Tssssss. Of course college students have a right to hang out with anyone they want to, but they don’t need designated buildings or screening processes or rituals. Fraternities are way more than a way to hang out with anyone you want to – and also less, since they exclude all but a handful of people.

A pox on them.

 

Comments

  1. says

    Get rid of the semi-professional sports and the fraternities. College is a place for learning, not getting tramatic brain injuries, cirrhosis of the liver, being indoctrinated in classism and racism, or getting raped while drunk.

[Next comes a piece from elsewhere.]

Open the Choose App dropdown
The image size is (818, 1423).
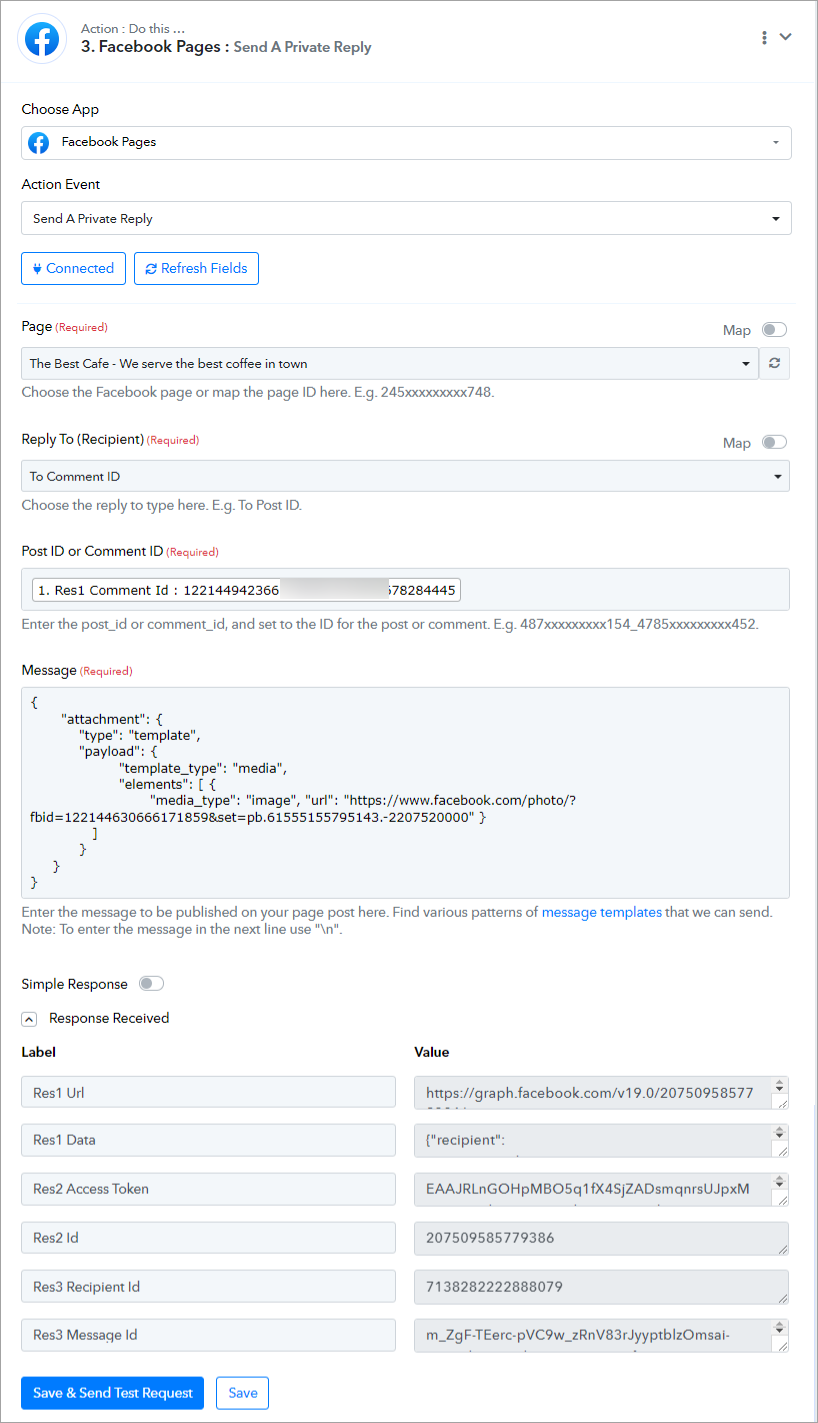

    I think a lot of the problem is that historically colleges in the US are where the elite send their kids as a sort of late day-care, to learn how to be dominant drunkards, abusers, and bullies, as a preparation for their future careers as executives, managers, politicians, and whatnot. It’s a more populist version of the British “gentlemen’s clubs” where the sprigs of high society like Bertie Wooster can hang out. After all, if you’re going to be a CEO you don’t actually have to know anything much except how to keep the peons in their proper place.

  2. Holms says

    Notice also that the majority of the rest of the world manages to have tertiary education sans fraternities and sororities (which in my limited understanding, are just fraternities for female students).

  3. brett says

    There have been a couple of fraternities that got completely banned from their campuses. You can’t eliminate them completely (since they can organize and meet up off campus), but you can strip them of their ability to recruit on campus, advertise for events, and so forth.

    @Marcus Ranum

    Get rid of the semi-professional sports and the fraternities. College is a place for learning, not getting tramatic brain injuries, cirrhosis of the liver, being indoctrinated in classism and racism, or getting raped while drunk.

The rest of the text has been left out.